Data supplied:
════════

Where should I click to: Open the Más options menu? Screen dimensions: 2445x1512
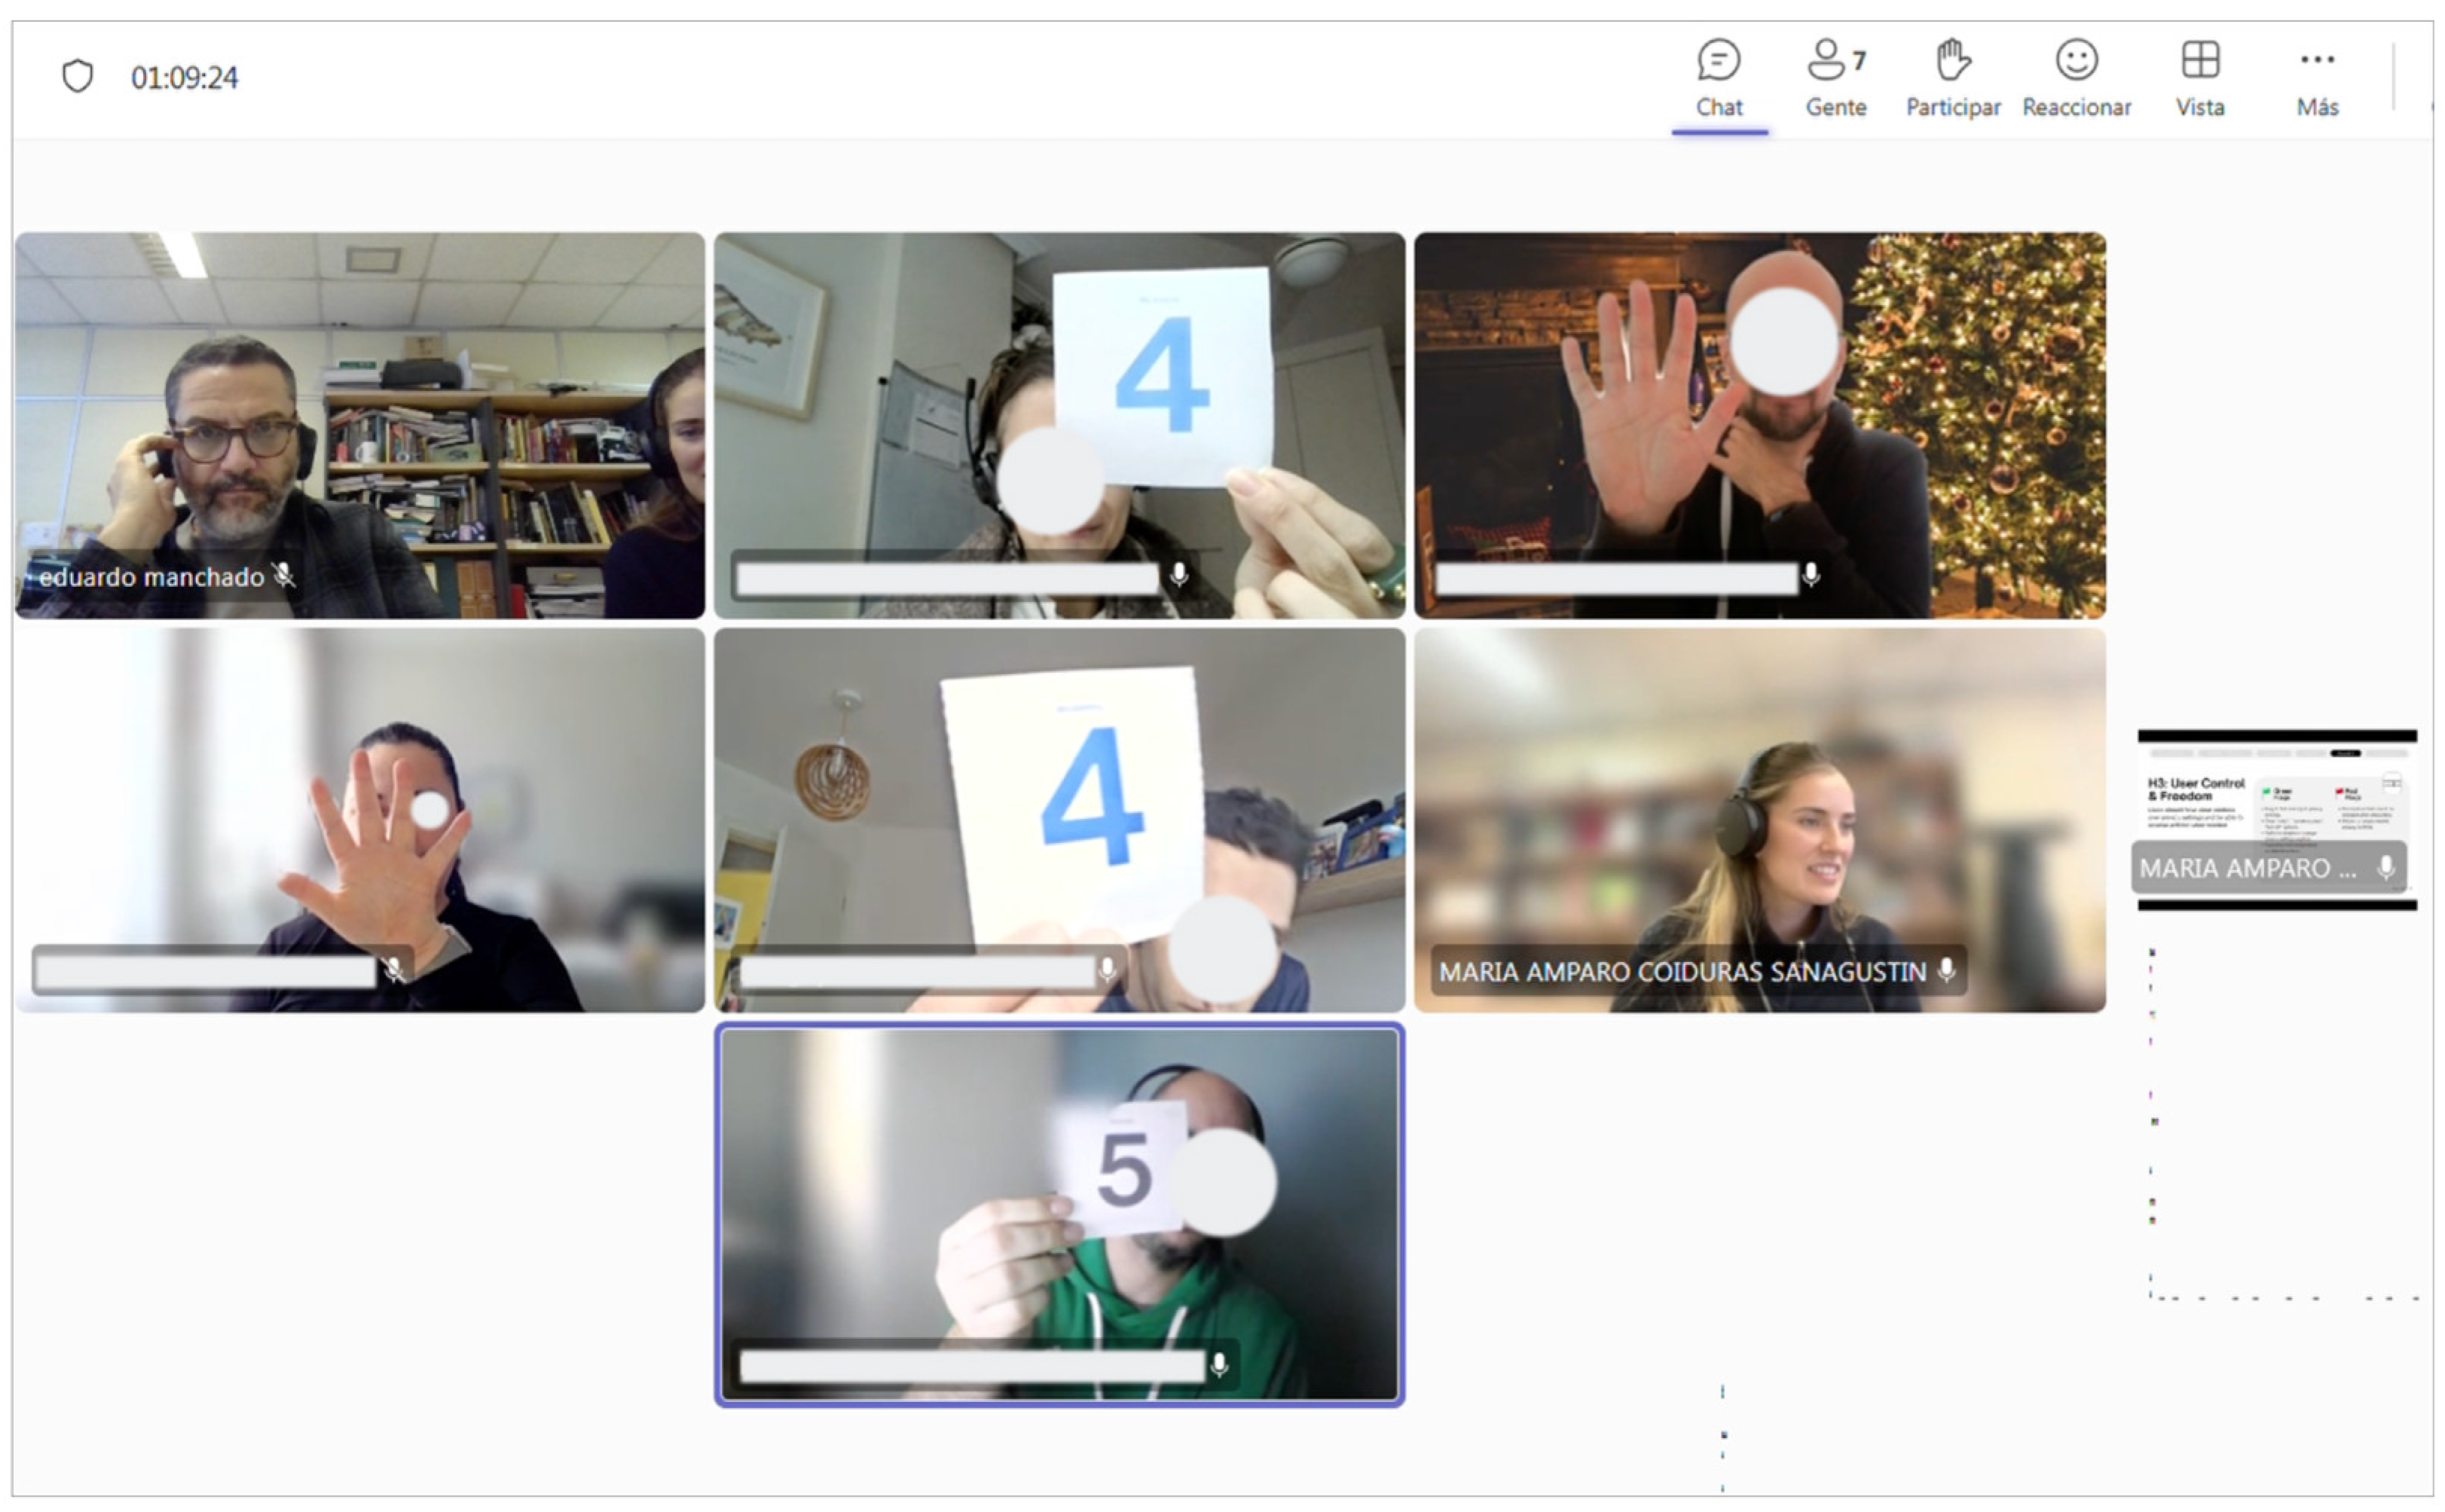pyautogui.click(x=2317, y=79)
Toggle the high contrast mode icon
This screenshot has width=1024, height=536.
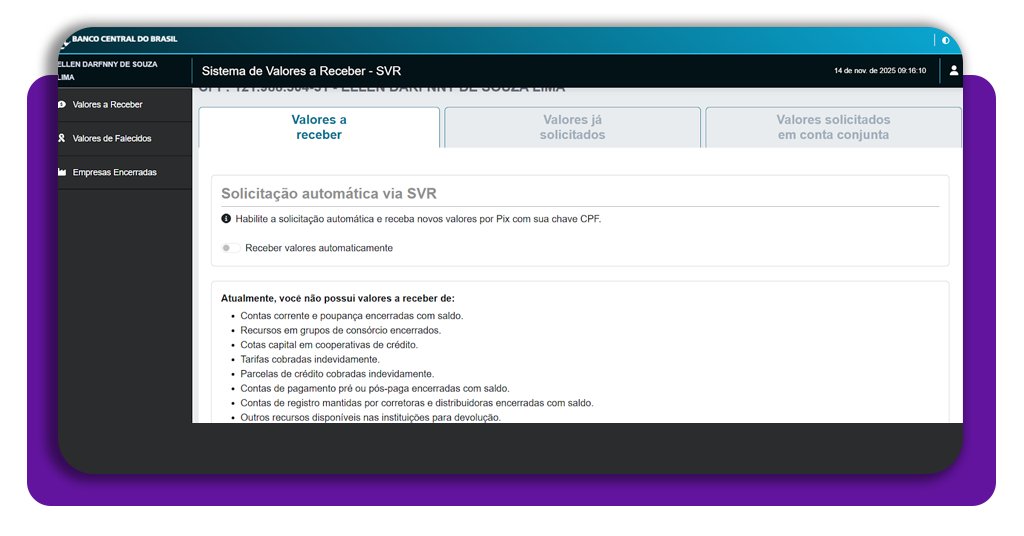click(x=946, y=40)
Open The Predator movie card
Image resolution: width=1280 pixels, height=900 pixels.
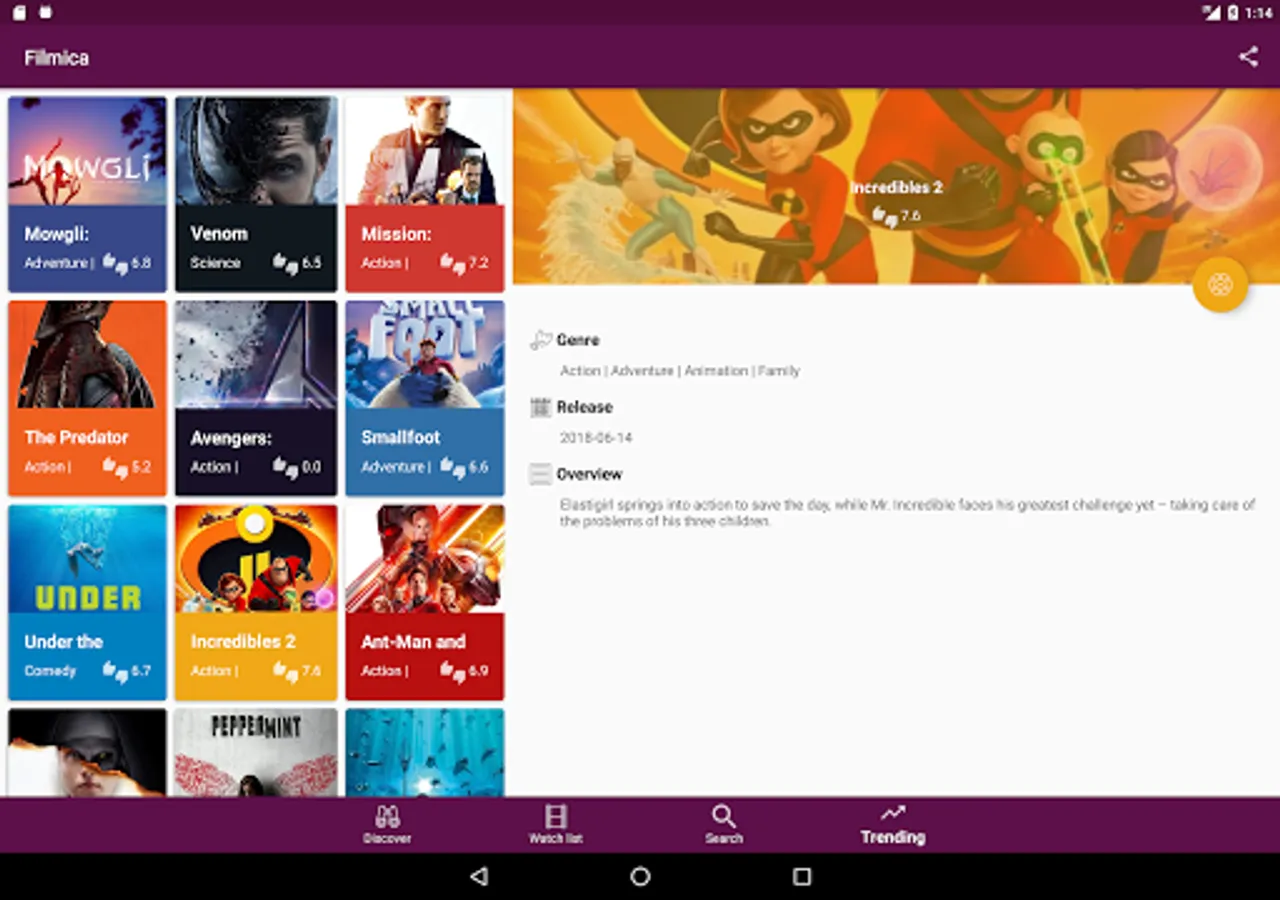click(88, 398)
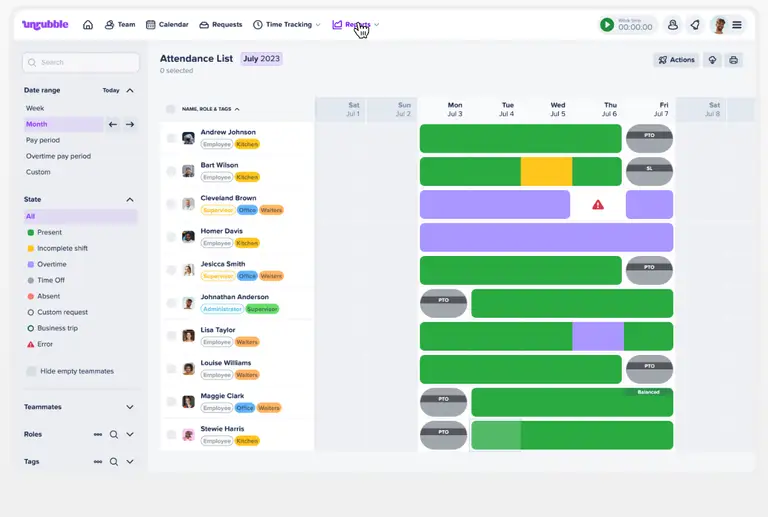Start the work time timer

tap(607, 25)
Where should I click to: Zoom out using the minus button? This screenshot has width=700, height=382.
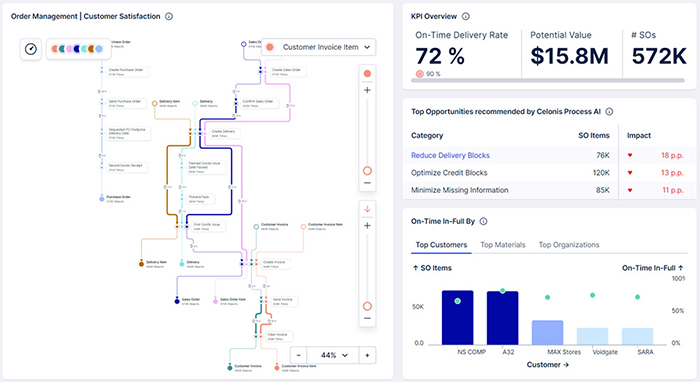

════════

What to produce: Recast every line of the entries above as a Markdown table with two columns, "Row" for the row number and "Line" for the text of the line. Omit blank lines and leave the pictures out.

The output:
| Row | Line |
|---|---|
| 1 | Where should I click to: Open the Más options menu? Screen dimensions: 2445x1512 |
| 2 | pyautogui.click(x=2317, y=79) |
| 3 | Toggle the high contrast mode icon |
| 4 | This screenshot has width=1024, height=536. |
| 5 | click(x=946, y=40) |
| 6 | Open The Predator movie card |
| 7 | Image resolution: width=1280 pixels, height=900 pixels. |
| 8 | click(88, 398) |
| 9 | Start the work time timer |
| 10 | tap(607, 25) |
| 11 | Where should I click to: Zoom out using the minus button? This screenshot has width=700, height=382. |